┌─ Extract provided

A sweeping solution will be announced today that puts all but a small fraction of environmentally threatened land north of Toronto off limits to development, according to government and environmental sources.
Provincial legislation to protect more than 90 per cent of the Oak Ridges Moraine is expected to be announced this morning by Municipal Affairs and Housing Minister Chris Hodgson. The rules follow recommendations of a government advisory panel, the sources said.
The overall protection package is a dramatic change after several years in which the province avoided involvement in the controversy and left development decisions to individual municipalities.
Sources say the province will also establish a foundation that will place up to $250-million in trust over several years to buy private land on the moraine. The province will ask the federal and municipal governments to contribute.
Almost 40 per cent of the 500,000 hectares would be conservation areas connected by wildlife corridors at least two kilometres wide.

└─
┌─ Provided information

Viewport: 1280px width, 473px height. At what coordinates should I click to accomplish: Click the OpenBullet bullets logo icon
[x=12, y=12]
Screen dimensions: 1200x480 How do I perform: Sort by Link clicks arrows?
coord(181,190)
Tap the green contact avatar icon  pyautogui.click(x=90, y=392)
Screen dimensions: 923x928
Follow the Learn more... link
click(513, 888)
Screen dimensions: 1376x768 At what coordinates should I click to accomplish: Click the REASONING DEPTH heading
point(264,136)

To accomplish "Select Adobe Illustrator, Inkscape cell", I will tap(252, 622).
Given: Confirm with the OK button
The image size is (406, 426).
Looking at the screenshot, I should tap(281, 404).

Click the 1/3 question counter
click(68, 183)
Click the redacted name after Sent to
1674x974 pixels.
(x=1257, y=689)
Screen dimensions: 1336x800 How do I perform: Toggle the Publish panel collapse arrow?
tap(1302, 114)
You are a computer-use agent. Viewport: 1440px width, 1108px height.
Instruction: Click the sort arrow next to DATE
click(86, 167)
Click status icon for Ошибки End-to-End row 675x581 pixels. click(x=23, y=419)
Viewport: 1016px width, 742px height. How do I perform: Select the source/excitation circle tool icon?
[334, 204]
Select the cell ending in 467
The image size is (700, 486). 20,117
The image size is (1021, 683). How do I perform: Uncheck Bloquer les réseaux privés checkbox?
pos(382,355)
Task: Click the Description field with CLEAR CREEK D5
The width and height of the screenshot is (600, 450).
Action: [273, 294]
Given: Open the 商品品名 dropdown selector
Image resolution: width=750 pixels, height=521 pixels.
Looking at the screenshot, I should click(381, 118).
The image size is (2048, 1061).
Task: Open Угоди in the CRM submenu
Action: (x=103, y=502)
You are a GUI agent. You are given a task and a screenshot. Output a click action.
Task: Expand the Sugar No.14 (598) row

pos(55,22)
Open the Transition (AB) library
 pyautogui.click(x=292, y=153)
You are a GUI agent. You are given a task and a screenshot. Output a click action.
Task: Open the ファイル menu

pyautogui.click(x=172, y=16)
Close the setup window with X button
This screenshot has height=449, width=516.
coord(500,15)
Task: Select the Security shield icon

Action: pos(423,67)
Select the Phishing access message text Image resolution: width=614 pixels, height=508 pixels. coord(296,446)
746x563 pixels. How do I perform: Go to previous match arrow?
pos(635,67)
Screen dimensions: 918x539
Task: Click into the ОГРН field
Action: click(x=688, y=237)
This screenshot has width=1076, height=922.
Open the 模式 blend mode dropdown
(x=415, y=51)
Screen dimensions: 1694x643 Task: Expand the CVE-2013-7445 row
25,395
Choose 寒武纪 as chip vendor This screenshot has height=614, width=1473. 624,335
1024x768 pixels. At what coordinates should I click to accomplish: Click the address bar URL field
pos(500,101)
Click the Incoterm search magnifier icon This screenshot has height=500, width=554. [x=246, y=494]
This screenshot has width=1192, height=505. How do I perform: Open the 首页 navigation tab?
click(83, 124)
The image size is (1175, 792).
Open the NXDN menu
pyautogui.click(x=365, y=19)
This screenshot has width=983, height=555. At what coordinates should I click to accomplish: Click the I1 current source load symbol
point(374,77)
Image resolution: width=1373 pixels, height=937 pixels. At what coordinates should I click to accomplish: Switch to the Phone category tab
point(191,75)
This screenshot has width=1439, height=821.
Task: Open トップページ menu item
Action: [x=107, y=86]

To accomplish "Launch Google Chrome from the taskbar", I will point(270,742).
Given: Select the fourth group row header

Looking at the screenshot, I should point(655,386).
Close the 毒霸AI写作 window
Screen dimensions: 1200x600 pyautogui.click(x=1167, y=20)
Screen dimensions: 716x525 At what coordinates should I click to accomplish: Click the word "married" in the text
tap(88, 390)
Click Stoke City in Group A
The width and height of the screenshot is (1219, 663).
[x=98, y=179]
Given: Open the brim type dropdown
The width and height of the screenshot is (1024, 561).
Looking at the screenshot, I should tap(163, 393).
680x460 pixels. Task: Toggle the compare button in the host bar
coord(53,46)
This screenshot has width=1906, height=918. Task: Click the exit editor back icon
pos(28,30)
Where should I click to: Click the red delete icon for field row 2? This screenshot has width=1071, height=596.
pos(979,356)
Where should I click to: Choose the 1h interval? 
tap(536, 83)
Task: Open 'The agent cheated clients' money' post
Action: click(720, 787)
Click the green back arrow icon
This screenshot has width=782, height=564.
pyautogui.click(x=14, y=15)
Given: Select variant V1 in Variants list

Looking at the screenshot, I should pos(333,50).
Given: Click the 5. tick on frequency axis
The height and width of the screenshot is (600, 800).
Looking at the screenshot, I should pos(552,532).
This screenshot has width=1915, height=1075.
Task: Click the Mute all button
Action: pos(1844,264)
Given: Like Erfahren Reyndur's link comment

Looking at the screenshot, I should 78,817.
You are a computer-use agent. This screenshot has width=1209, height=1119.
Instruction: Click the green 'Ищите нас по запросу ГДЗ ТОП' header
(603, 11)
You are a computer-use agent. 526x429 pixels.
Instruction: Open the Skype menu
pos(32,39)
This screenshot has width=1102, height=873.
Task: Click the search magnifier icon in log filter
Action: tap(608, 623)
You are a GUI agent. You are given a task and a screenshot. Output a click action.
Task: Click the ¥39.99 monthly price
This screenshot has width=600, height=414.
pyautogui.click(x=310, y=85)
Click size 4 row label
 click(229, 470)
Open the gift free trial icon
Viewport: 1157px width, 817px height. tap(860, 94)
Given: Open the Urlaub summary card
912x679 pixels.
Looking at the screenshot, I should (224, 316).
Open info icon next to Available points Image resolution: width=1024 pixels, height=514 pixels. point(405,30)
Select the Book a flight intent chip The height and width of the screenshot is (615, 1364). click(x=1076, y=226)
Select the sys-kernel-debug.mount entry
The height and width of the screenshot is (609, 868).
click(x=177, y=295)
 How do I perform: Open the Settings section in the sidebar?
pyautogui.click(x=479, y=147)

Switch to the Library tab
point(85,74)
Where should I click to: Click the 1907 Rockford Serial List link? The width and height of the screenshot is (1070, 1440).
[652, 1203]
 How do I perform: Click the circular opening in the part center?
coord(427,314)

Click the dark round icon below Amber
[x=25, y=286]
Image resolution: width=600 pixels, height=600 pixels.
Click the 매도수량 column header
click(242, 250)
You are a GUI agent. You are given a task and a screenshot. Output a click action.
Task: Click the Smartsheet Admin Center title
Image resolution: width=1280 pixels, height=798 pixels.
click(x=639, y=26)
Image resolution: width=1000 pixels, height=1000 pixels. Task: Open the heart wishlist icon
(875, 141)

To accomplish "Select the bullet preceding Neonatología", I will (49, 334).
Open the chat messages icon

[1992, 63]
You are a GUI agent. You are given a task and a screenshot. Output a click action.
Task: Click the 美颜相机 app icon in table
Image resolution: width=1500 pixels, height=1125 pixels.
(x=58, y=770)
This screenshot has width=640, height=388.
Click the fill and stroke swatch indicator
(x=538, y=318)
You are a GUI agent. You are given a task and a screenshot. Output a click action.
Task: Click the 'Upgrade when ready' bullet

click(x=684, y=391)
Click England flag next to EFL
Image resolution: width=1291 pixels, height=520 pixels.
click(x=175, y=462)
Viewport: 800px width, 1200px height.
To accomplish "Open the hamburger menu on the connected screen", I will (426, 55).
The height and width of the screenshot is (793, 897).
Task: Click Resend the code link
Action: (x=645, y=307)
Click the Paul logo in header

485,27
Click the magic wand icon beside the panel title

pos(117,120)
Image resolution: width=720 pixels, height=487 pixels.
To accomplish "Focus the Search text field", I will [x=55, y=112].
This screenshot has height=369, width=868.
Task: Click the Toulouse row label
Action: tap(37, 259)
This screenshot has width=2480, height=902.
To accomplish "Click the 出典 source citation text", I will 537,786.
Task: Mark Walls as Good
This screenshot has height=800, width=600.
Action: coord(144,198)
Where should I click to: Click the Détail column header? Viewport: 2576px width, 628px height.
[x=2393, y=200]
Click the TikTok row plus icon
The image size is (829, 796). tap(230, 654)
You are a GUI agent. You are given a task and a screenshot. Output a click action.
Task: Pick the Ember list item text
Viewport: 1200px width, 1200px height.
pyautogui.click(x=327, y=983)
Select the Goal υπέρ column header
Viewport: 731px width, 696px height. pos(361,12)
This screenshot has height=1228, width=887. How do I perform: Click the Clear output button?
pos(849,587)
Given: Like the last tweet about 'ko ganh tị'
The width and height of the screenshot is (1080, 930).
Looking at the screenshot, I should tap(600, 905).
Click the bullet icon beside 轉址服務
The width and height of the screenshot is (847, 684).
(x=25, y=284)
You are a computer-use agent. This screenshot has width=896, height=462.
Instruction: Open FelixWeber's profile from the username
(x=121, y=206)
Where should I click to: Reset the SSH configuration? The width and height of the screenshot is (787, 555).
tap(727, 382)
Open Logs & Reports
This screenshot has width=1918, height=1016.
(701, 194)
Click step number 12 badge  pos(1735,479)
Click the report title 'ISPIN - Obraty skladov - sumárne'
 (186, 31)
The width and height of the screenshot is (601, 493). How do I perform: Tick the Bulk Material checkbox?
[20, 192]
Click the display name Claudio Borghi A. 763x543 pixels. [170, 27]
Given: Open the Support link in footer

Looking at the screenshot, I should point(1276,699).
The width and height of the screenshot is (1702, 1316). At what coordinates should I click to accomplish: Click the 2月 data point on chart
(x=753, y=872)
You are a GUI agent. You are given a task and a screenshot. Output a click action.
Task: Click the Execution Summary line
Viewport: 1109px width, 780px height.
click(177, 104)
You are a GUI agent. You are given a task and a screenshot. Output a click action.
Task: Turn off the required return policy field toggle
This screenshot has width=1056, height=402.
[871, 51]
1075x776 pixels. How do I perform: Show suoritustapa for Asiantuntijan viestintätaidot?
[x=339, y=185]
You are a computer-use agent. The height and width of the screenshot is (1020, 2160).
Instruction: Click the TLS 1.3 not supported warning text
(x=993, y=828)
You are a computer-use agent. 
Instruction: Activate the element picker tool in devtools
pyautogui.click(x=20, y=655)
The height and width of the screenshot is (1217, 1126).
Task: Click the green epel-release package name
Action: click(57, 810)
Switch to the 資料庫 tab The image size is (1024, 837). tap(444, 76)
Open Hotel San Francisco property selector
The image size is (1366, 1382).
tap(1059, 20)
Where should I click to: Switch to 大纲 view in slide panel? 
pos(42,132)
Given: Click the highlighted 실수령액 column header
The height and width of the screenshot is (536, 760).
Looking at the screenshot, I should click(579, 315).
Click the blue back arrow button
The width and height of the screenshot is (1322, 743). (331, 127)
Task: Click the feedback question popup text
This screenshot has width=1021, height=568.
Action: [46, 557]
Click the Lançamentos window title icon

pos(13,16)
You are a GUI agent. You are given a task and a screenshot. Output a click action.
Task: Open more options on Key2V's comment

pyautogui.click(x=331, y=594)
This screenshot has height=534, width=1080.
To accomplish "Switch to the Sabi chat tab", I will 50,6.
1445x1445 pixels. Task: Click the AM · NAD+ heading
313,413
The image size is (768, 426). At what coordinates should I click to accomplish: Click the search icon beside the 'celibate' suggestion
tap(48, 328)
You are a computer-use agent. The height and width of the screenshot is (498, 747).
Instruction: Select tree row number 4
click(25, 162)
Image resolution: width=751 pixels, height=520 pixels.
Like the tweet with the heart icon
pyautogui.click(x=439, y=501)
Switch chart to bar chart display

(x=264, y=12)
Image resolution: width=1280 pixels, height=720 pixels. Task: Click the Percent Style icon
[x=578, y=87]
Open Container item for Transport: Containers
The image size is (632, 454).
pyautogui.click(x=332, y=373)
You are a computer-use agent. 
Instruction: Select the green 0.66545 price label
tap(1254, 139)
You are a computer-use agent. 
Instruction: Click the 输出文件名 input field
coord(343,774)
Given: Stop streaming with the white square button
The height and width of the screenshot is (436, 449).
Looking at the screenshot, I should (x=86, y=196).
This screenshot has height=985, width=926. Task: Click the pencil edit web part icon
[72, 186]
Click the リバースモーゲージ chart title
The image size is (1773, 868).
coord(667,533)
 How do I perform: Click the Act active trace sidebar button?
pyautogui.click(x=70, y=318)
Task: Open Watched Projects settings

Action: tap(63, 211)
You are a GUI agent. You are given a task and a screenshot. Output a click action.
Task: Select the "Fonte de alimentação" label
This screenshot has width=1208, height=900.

└─

Problem set:
(a) In the news report on the Oak Ridges Moraine, how much money will the new foundation place in trust to buy private land on the moraine?
(b) Print the part of the news report on the Oak Ridges Moraine starting at "A sweeping solution" and ending at "and environmental sources.".

Answers for this exercise:
(a) Up to $250-million, over several years.

(b)
A sweeping solution will be announced today that puts all but a small fraction of environmentally threatened land north of Toronto off limits to development, according to government and environmental sources.